The Modern String Quartet: Evolutions and Styles

Component—Fall

This course will begin with the origins of the string quartet form in the Classical and Romantic eras and will then explore the many “-isms” of the 20th and 21st centuries as they manifested themselves in that format. The course will function as both a history course—introducing the biographies of many composers, as well the evolution of the most important stylistic trends of the modern and contemporary eras—and as a music literature course—acquainting the student with seminal string quartets and unsung classics of the genre. In addition to the usual common-practice suspects, students will be introduced to the lives and works of Béla Bartók, Dmitri Shostakovich, Gloria Coates, Anton Webern, Ruth Crawford-Seeger, Sofia Gubaidulina, Per Nørgård, Ben Johnston, Joan Tower, Philip Glass, and others.

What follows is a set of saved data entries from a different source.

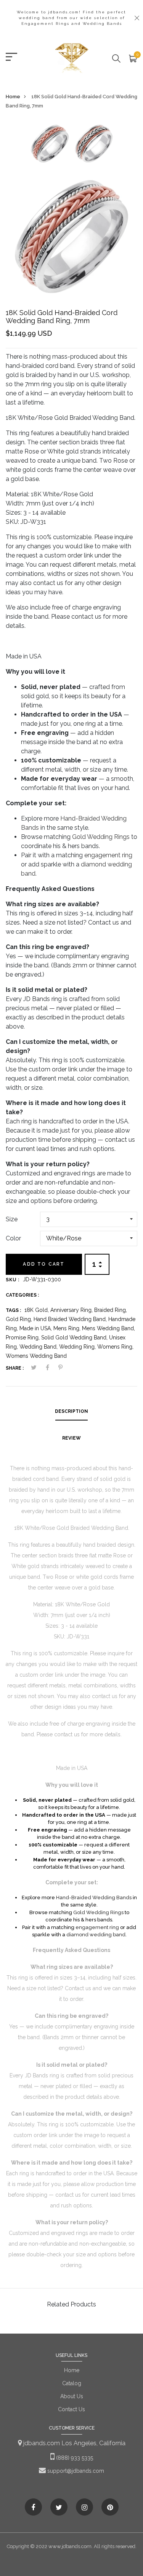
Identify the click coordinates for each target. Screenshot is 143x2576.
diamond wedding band (95, 1934)
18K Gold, (37, 1310)
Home (13, 96)
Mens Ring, (67, 1328)
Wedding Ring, (78, 1347)
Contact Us (71, 2409)
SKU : (12, 1279)
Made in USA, (36, 1328)
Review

The evolution of many styles will be explored, including spectralism, serialism, microtonalism, eclecticism, minimalism, and brutalism.

Faculty

The Modern Symphony: Evolutions and Styles

Component—Spring

This course will begin with the origins of the symphonic form in the Classical and Romantic eras, and will then explore the many “-isms” of the 20th and 21st centuries as they manifested themselves in that format. The course will function as both a history course—introducing the biographies of many composers, as well as the evolution of the most important stylistic trends of the modern and contemporary eras—and as a music literature course—acquainting the student with seminal symphonies and unsung classics of the genre. In addition to the usual common-practice suspects, students will be introduced to the lives and works of Igor Stravinsky, Dmitri Shostakovich, Gloria Coates, Anton Webern, Galina Ustvolskaya, Amy Beach, Per Nørgård, Wolfgang Rihm, Ellen Taaffe Zwilich, John Adams and others. The evolution of many styles will be explored, including spectralism, serialism, microtonalism, eclecticism, minimalism, and brutalism.